A few months ago, several supermarkets in Argentina had to remove from their gondolas a series of frozen products that the ANMAT prohibited because it contained a highly dangerous bacteria.

It was a preventive measure after the European Union warned about the contamination of frozen foodstuffs from the Hungarian plant Greenyard Frozen Hungary Kft.

It was suspected that these products contained the bacterium Listeria Monocytogenes, which caused an outbreak of listeriosis in Europe. In Argentina, these foods were marketed -in their majority- with the own brand of large supermarkets.

Something similar happened in mid-June in the United States, where there was an outbreak of 210 infections, 96 hospitalizations and five deaths, caused by the bacterium Escherichia Coli present in a lot of lettuce grown in Arizona.Since the sanitary authorities could not specify the origin of the contaminated lettuce lot, millions of bags of this vegetable were removed from the market, no matter where they were produced. The same happened in 2006, but with spinach.

"At that time several people from different areas died and could not be geolocated in any specific region, it took more than two months to find where the product was produced, until a study determined that everything came from the same producer, the same batch and the Same day, "says María Elena Murano, Blockchain leader of IBM Argentina, to iProUP.

This public health problem also became an economic concern, due to consumers' fears about buying frozen vegetables.

"After that, the spinach industry took seven years to recover the same market levels it had before the epidemic, the same thing happened with lettuce," the executive concluded.

As a result of these episodes, a regulation arose in the United States that obliges us to count on the traceability of the entire production chain of perishable foodstuffs, including those that are imported.In this sense, blockchain is a great ally: it offers numerous applications in the field of food and could have prevented intoxication.

This technology allows us to know the origin of the food that is bought in a supermarket and, in this way, to make the supply chain of the world's products safer, more efficient and more sustainable.

In this way, you can search and find a food item in poor condition in just a few seconds.

"There are different parties that participate in the supply chain and each of them manages the information in different formats, nobody is the total owner of the data, in that kind of situations is where technology makes a difference, because it allows each one can share the information without transferring ownership to another person ", adds Murano.

And it exemplifies: "If I am the producer of spinach, I will always be the one who says how much I produced and nobody will be able to say it for me, nor will it contradict it." There is no way to misrepresent the data.On going

The IBM Food Trust program, officially launched after 18 months of testing, uses blockchain to create visibility and responsibility in the food supply chain.

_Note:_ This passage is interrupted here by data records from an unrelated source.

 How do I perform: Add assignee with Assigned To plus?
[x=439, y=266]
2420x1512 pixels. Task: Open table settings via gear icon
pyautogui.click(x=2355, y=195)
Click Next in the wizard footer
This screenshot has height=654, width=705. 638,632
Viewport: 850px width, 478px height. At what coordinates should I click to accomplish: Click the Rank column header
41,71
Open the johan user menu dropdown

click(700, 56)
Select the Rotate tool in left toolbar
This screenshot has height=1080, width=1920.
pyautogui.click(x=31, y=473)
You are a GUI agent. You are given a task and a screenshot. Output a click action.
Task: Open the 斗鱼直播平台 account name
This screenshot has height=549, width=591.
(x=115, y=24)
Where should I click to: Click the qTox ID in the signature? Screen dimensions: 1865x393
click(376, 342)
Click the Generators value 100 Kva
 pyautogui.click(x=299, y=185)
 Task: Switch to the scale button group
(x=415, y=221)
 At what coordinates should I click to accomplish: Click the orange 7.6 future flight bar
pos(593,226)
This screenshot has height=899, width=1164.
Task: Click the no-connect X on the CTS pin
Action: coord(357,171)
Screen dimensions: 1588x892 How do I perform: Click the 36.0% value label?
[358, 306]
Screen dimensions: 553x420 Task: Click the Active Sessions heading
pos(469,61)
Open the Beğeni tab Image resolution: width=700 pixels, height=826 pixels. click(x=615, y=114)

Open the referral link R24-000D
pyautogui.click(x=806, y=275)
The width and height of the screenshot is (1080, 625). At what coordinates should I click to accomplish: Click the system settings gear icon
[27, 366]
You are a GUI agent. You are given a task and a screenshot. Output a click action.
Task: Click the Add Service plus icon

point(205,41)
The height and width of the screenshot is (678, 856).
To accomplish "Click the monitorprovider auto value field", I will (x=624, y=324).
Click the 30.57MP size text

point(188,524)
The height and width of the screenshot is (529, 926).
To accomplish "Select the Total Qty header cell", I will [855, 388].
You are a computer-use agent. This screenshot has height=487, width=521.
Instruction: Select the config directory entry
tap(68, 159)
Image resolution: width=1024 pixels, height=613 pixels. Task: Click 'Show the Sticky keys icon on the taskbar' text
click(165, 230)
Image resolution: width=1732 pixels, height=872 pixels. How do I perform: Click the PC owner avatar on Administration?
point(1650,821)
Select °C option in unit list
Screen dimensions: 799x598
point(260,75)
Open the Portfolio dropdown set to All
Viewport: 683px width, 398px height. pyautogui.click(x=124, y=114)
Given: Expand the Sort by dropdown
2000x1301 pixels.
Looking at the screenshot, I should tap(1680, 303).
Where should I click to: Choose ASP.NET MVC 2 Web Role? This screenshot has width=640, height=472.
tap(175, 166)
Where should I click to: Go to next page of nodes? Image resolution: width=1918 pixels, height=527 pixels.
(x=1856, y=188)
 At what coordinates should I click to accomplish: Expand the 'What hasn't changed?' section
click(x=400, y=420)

It works as a network that connects producers, distributors and retailers through a record of authorized, permanent and shared food system data.

Its objective is to improve the capacity of companies to identify problems related to food recalls and follow-up of outbreaks to eliminate customer risks.

In August 2017, IBM announced a collaboration with food producers and retailers such as Dole, Driscoll, Golden StateFoods, Kroger, McCormick and Company, McLane Company, Nestle, Tyson Foods, Unilever and Walmart to test the solution. Since then, technology has added more followers.

Walmart, for example, implemented a system in its fruits that allows, through a simple mobile application, that its customers can see all the details of these products.

The supermarket chain sent a statement to its suppliers of green products to ask them to join the network before September 2019.The company explained in the document that the initiative to add blockchain in the traceability of food is a way to digitize and share information in a complex network, safely and reliably.

In this way, consumers benefit by obtaining greater transparency; producers improve their processes and knowledge; and businesses have a database that provides them with greater food security.

Carrefour was added to the American chain. The French company that operates in more than 12 thousand stores in 33 countries will first test the blockchain in its own stores in France, Spain and Brazil. By 2022, it plans to expand the technology to all its brands around the world.

In its premises in France, the supermarket chain implemented QR codes on the product labels so that customers can access all the information from their smartphones.

Regardless of its size, any company can join this network through a monthly subscription, with the modality called Blockchain as a Service (BaaS).

This includes plans whose prices vary between $ 100 and $ 10,000 depending on the size of the provider and the services required by the network.

"It does not imply investment of technological infrastructure, the idea of ​​this is to be simple and accessible so that it can be adopted by a small producer and installed by him," Murano explains.The board adds that this type of solution has a lot of potential in the local market due to the importance of Argentina as a producer and exporter of groceries.

"We export products to different parts of the world, markets that demand traceability, offering it is a kind of quality certification, it's a differential," IBM's board of directors argues.

For the consumer, knowing the traceability of the food guarantees the quality of the products that it acquires. You can know what ingredients a particular product has, how it was grown or processed, where it was handled and what methods were used.

The list of advantages offered by blockchain to the food industry is immense. Some of the most important are the following:

• Track products safely in seconds

• Combat cross-contamination and the spread of diseases

• Promote smart and efficient shipment of groceries

• Avoid the waste of food

Of course it will depend on the maturity of its protagonists that the technology achieves or not the impact it is capable of generating in the lives of people.